* **DATA PROVIDED**
-- begin --
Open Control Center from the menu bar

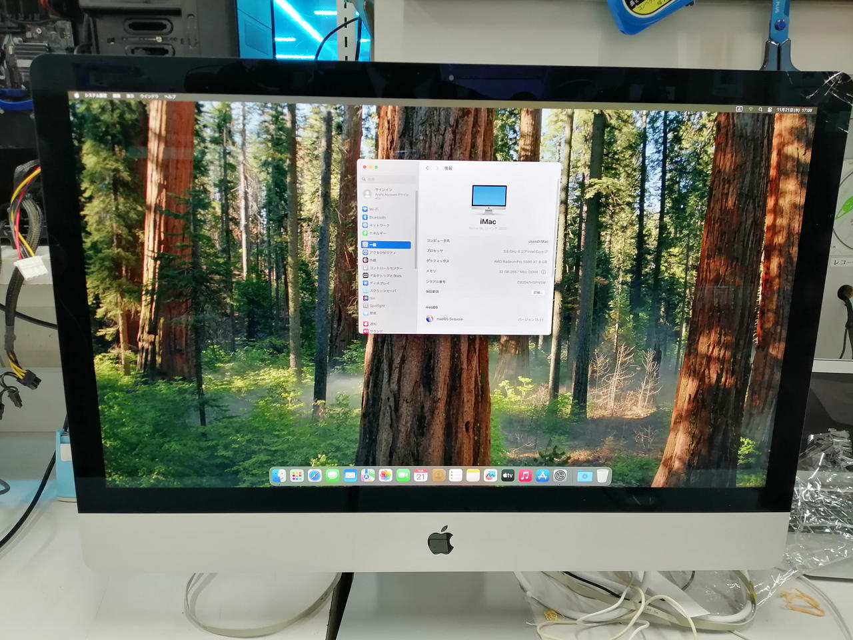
-- end --
-- begin --
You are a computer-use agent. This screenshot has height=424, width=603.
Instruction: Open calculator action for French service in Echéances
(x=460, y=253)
-- end --
-- begin --
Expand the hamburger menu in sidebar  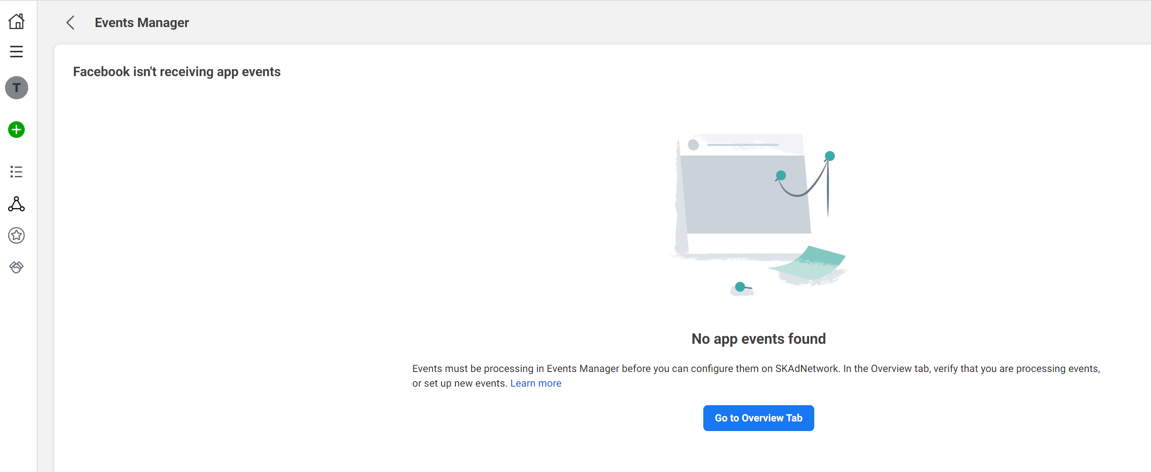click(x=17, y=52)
-- end --
* **STATED EXERCISE**
Please copy the items word for word, beginning at the line that contains "You are a computer-use" and ending after the line that contains "(x=460, y=253)".

* **FULL OUTPUT**
You are a computer-use agent. This screenshot has height=424, width=603.
Instruction: Open calculator action for French service in Echéances
(x=460, y=253)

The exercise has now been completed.